Step 2 — Define the Tools
We’ll build a small task management assistant with three tools. Each uses a Pydantic schema for validated inputs.
# agent/tools.py
from datetime import datetime, timezone
from pydantic import BaseModel, Field
from langchain_core.tools import tool
# ── In-memory task store (replace with a real DB in production) ──────────────
_tasks: dict[str, dict] = {}
# ── Input schemas ─────────────────────────────────────────────────────────────
class CreateTaskInput(BaseModel):
title: str = Field(description="Short title for the task")
description: str = Field(description="Detailed description of what needs to be done")
priority: str = Field(
default="medium",
description="Task priority: 'low', 'medium', or 'high'",
)
class UpdateTaskInput(BaseModel):
task_id: str = Field(description="The ID of the task to update")
status: str = Field(description="New status: 'todo', 'in_progress', or 'done'")
class ListTasksInput(BaseModel):
filter_status: str = Field(
default="all",
description="Filter by status: 'all', 'todo', 'in_progress', or 'done'",
)
# ── Tool definitions ──────────────────────────────────────────────────────────
@tool("create_task", args_schema=CreateTaskInput)
def create_task(title: str, description: str, priority: str = "medium") -> str:
"""Create a new task and return its ID."""

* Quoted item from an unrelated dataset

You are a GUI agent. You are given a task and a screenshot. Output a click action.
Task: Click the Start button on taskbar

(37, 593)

task_id = f"task-{len(_tasks) + 1:03d}"
_tasks[task_id] = {
"id": task_id,
"title": title,
"description": description,
"priority": priority,
"status": "todo",
"created_at": datetime.now(timezone.utc).isoformat(),
}
return f"Created task {task_id}: '{title}' (priority: {priority})"

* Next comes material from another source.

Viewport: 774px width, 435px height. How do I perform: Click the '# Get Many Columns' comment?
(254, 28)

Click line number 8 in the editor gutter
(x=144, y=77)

@tool("update_task_status", args_schema=UpdateTaskInput)
def update_task_status(task_id: str, status: str) -> str:
"""Update the status of an existing task."""
if task_id not in _tasks:
return f"Error: Task '{task_id}' not found."
valid_statuses = {"todo", "in_progress", "done"}
if status not in valid_statuses:
return f"Error: Invalid status '{status}'. Use one of: {valid_statuses}"
_tasks[task_id]["status"] = status
return f"Updated {task_id} status to '{status}'."
@tool("list_tasks", args_schema=ListTasksInput)
def list_tasks(filter_status: str = "all") -> str:
"""List all tasks, optionally filtered by status."""
if not _tasks:
return "No tasks found."
tasks = list(_tasks.values())
if filter_status != "all":
tasks = [t for t in tasks if t["status"] == filter_status]
if not tasks:
return f"No tasks with status '{filter_status}'."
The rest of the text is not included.